Both Solis and Gonzalez were “sad and frustrated” by the attitude of SICA and especially Nicaragua, Guatemala and Belize, which led them to abandon the summit.

The migration crisis broke out just over a month ago when Costa Rica dismantled a gang of smugglers (coyotes) who contacted the Cubans in Ecuador and promised to lead them to the United States in exchange for large sums of money.

The operation left thousands of Cubans adrift.

Those Cubans had left their country legally to Ecuador, which allowed them to enter its territory without a visa until December 1st. Once in Ecuador, and after crossing Colombia and Panama, they reached the southern border of Costa Rica.

There, the government decided to grant them temporary visas to enable them continue their journey to the United States, which grants special treatment to all Cubans who reach its territory by land.

The crisis worsened when on November 15 Nicaragua shut its border to the Cubans and used tear gas and rubber bullets to return around 850 migrants to Costa Rica.

Then, while Costa Rica sought an alternative humanitarian corridor to allow the Cubans to move on, Guatemala and Belize also refused to receive them.

The problem was addressed by Solis with the president of Cuba, Raul Castro, during a recent visit to Cuba.

Some 5,000 immigrants are currently housed in almost thirty shelters located in various parts of the border area of Costa Rica with Nicaragua.

6 thoughts on “Costa Rica Shuts Doors to New Cuban Migrants

  • I suspect most of them. It’s for that reason that Raul would not send the ships. Can you imagine the optics of any empty Cuban ship leaving Costa Rica because free Cubans refused to return to Cuba. Besides, most of them probably have nothing to return to. They likely sold everything to pay for the trip. Instead, he should take them to Mexico or better yet Corpus Christi, Texas. It’s got to be humiliating on some level. Thousands of your citizens leaving your country under these conditions. You can blame US policy, you can blame the world economic recession, etc. But is this what the Castro revolution hoped to achieve 57 years later?

  • Of course, Cuba could send planes or ships to Costa Rica to pick up the Cuban migrants and bring them home. In your estimation, how many of the migrants would accept such an offer? Isn’t it possible that some of them still hope to reach the US?

  • This post is about the now nearly 7000 Cubans stranded in Costa Rica and Panama. Your attempt to deflect fools no one. The Cuban-American caucus in Congress can do NOTHING to help those stranded Cubans. They are Cuban nationals and remain the responsibility of Raul Castro. Again, if they were from any other country, you would clearly see this. But given your sycophantic support of Castro tyranny, you are blind to the truth.

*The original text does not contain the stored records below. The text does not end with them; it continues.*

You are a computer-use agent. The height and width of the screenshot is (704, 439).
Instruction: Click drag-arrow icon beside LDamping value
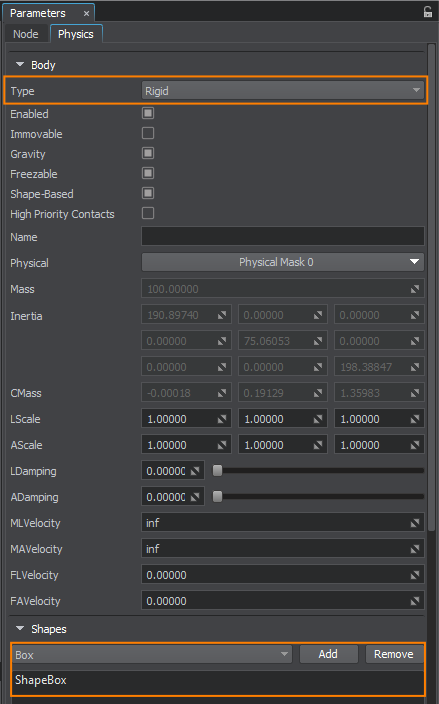coord(195,471)
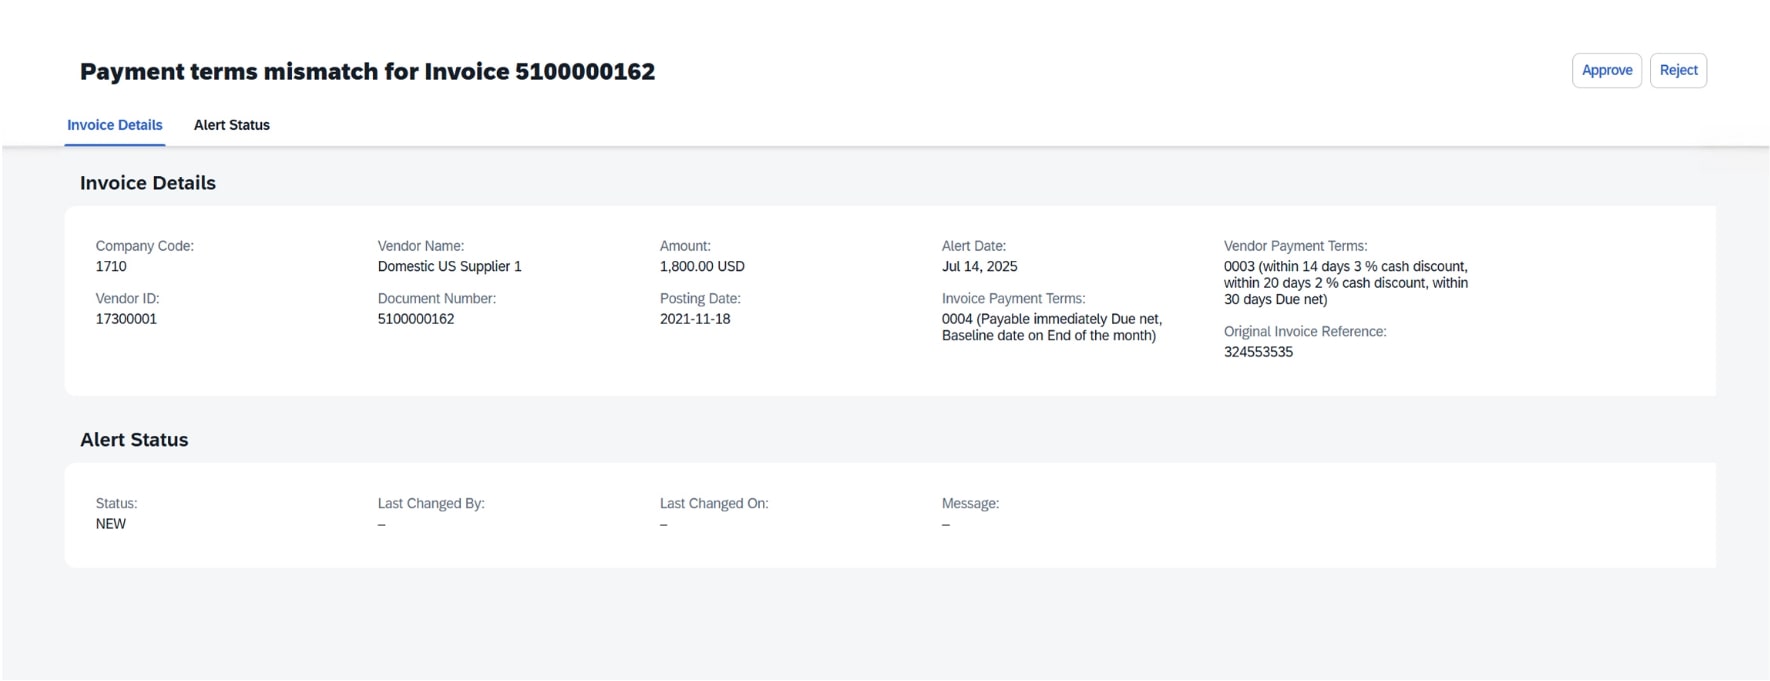Select the Alert Date Jul 14, 2025
Image resolution: width=1770 pixels, height=681 pixels.
[x=979, y=266]
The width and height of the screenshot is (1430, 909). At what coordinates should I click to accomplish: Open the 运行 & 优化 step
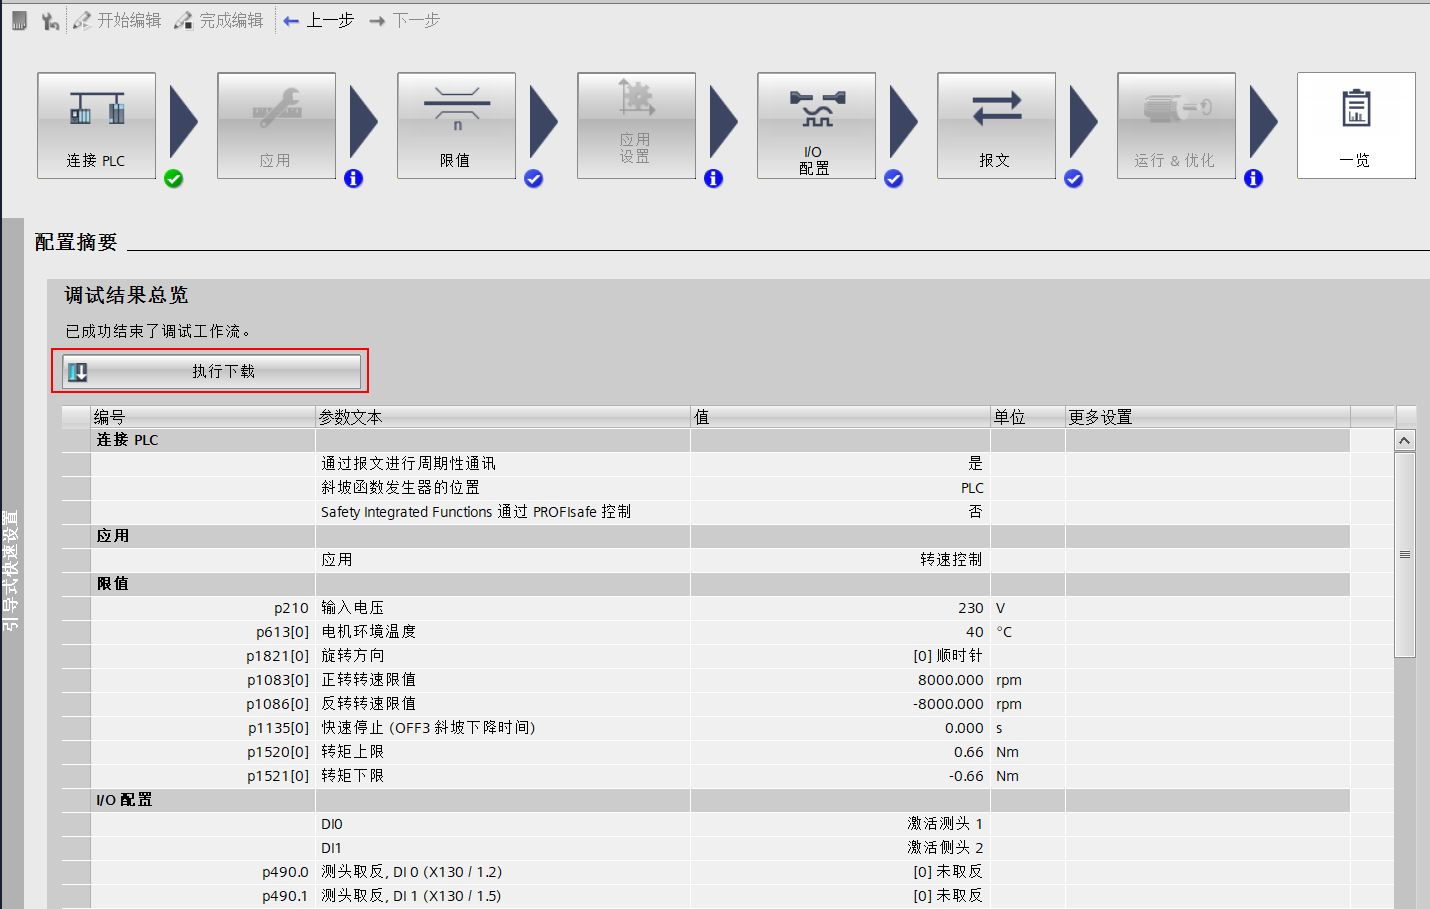(x=1176, y=125)
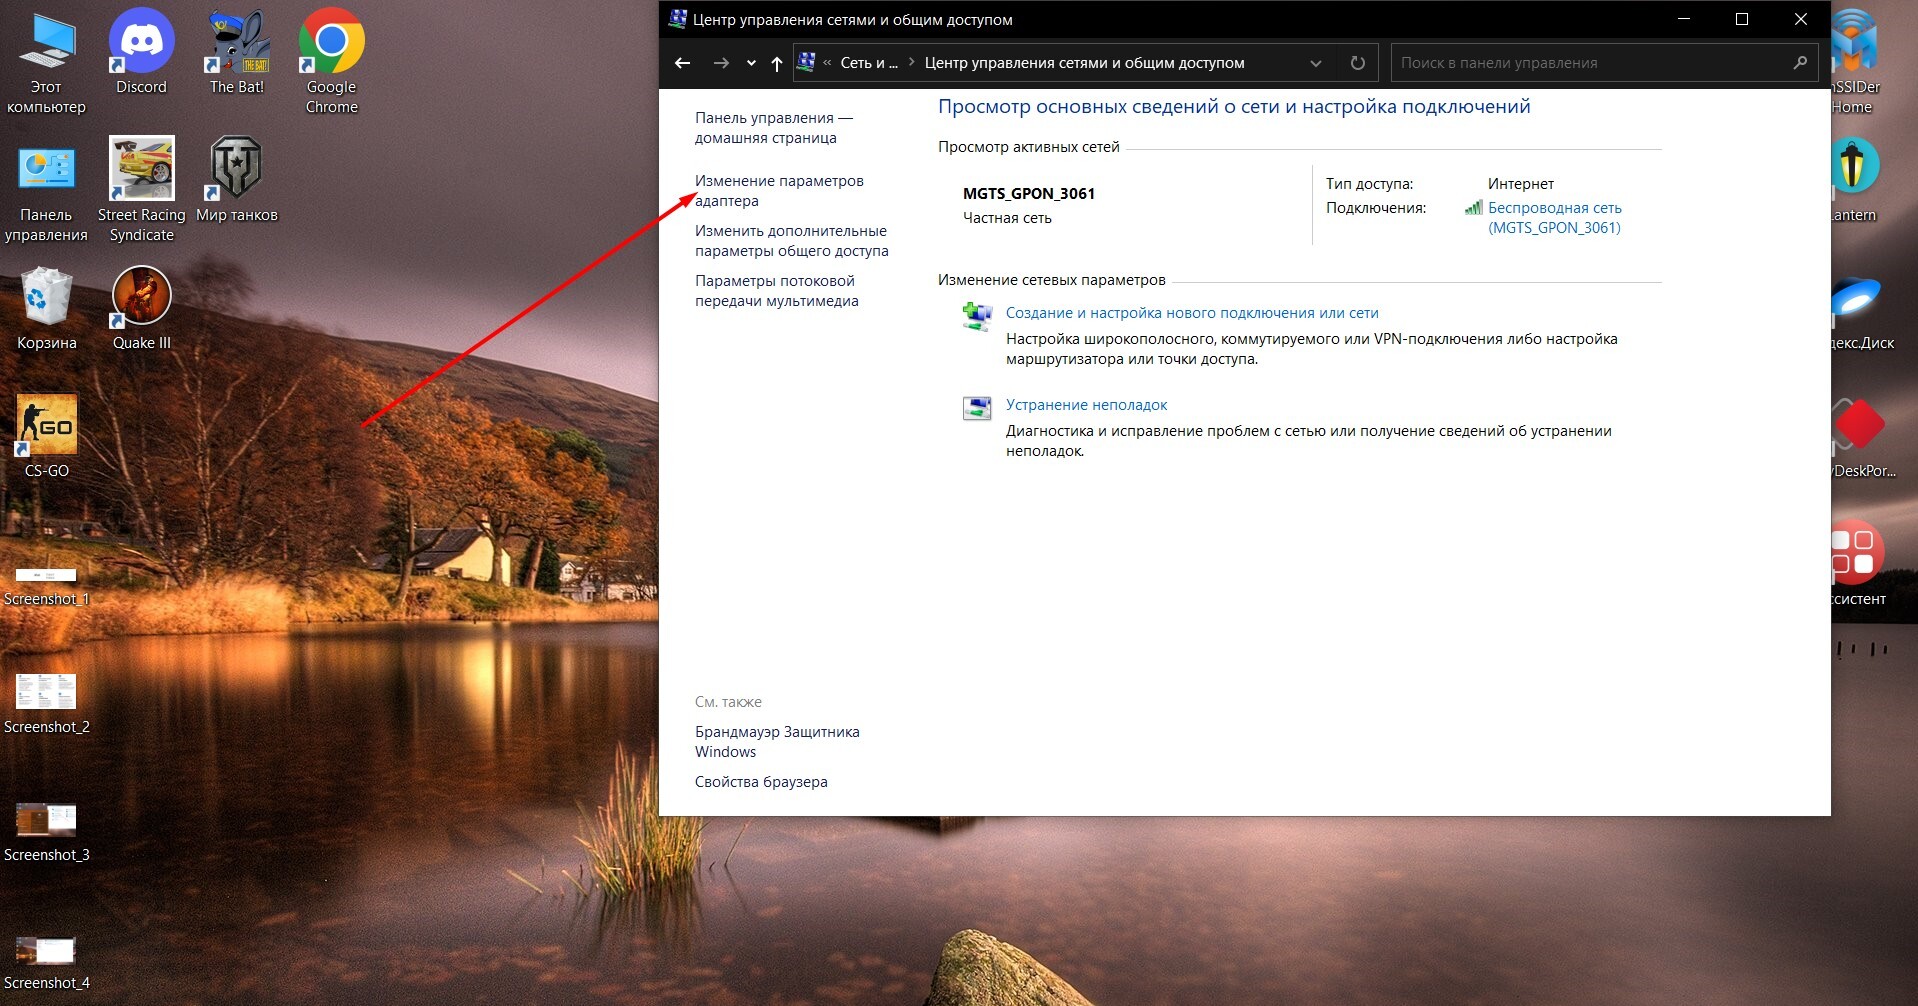Image resolution: width=1918 pixels, height=1006 pixels.
Task: Open address bar history dropdown chevron
Action: coord(1316,63)
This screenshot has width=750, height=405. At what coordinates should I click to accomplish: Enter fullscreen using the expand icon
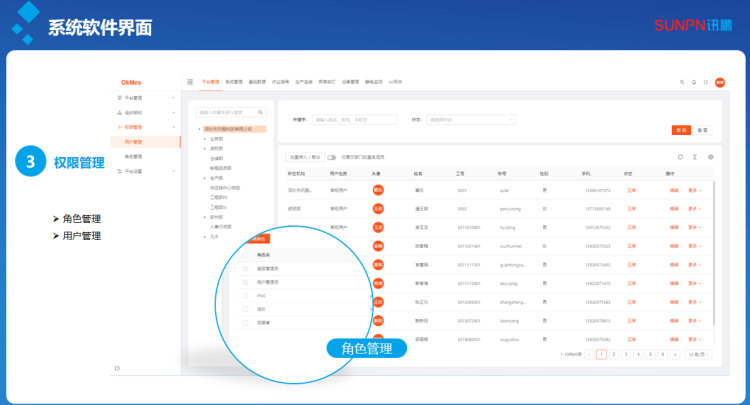706,82
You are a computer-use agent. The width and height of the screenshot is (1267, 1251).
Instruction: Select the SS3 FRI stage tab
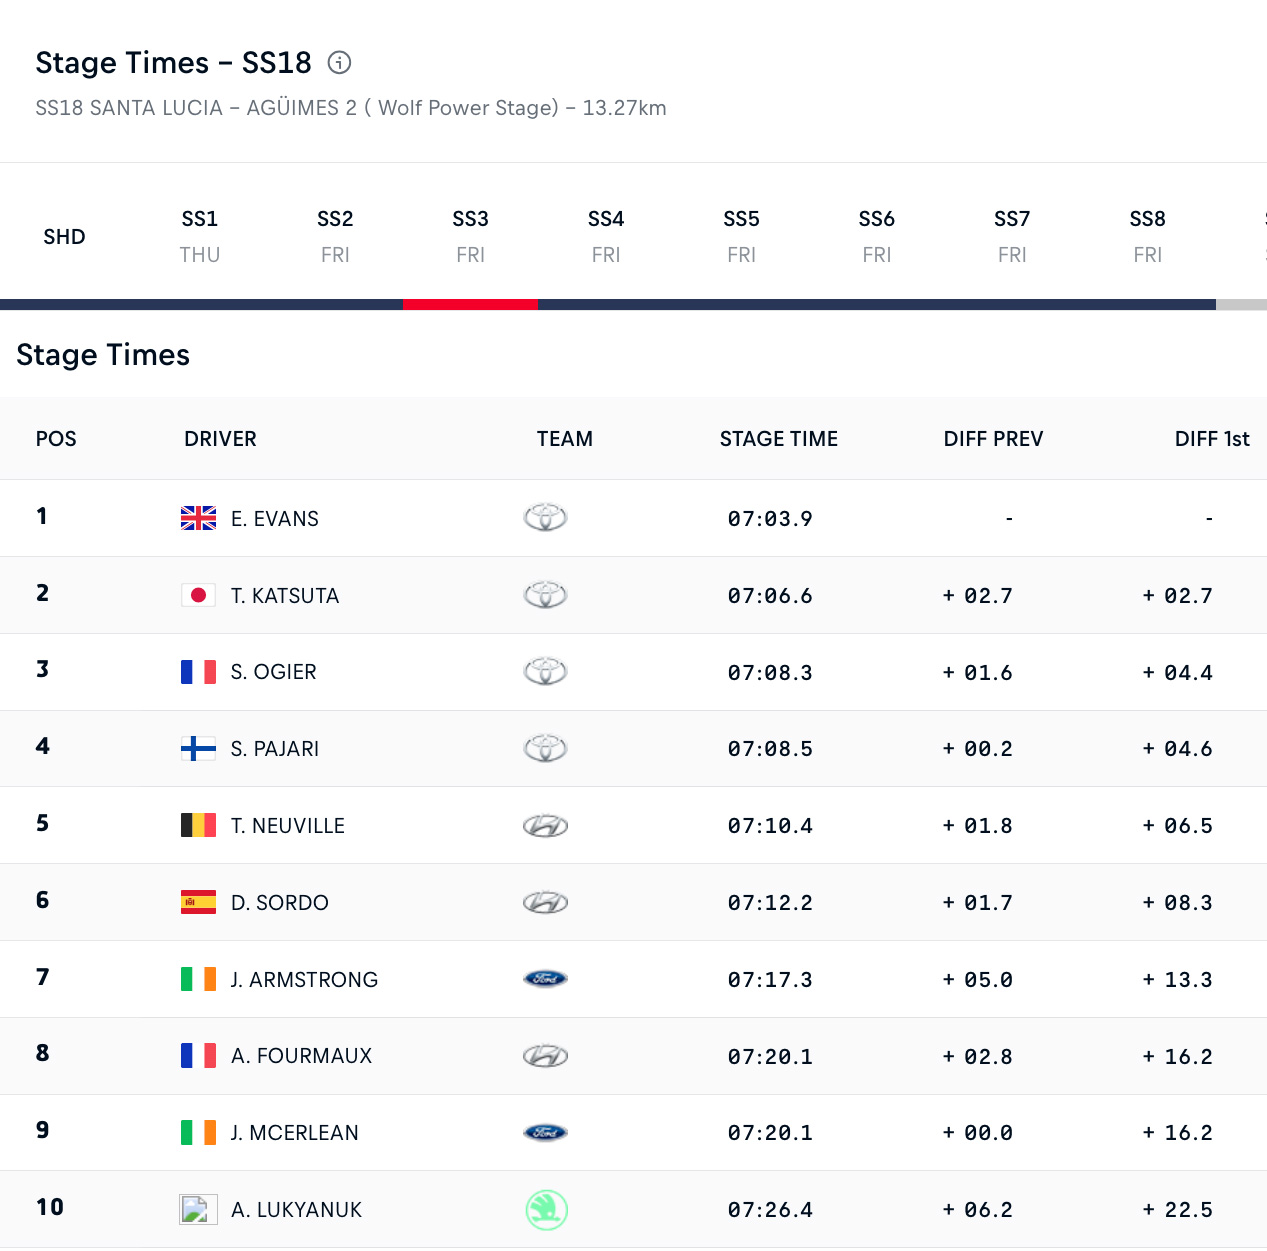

  • Or better yet, Moses, why don’t the Cuban-American extremists in the U. S. Congress do something, like end Wet Foot/Dry Foot and other discriminatory laws that make the U. S. democracy looked like a Batistiano-era Banana Republic. As always, Cuba is blamed when there is a lot of blame to go around…and around. The impasse on the Costo Rican-Nicaraguan border is a microcosm of the astronomical harm a handful of extremist Cuban exiles/Cuban Americans have done to democracy, and that’s a shame considering the totality of what most Cubans have to offer their homeland, Cuba, and their northern neighbor, America. In a democracy as in a Banana Republic, in my opinion, it is never a good thing when an extremist minority overwhelms the will of the majority.

  • South America can learn much from China. If they organized around economies around education and production economics versus redistribution, immigration would not be an issue. Resources are a giant issue to do anything when income is short. The human thing is to let them stay and work.

  • If Americans were stranded anywhere on the planet, I would expect my President to send a squadron of Air Force C-130s and C-5s to airlift my fellow citizens home. Raul may not have a squadron of cargo planes but even Cuba has a Navy. Why doesn’t he help? I hear about all this solidarity amongst the peoples of Bolivar, blah, blah, blah. Where rubber meets the road, it’s all talk.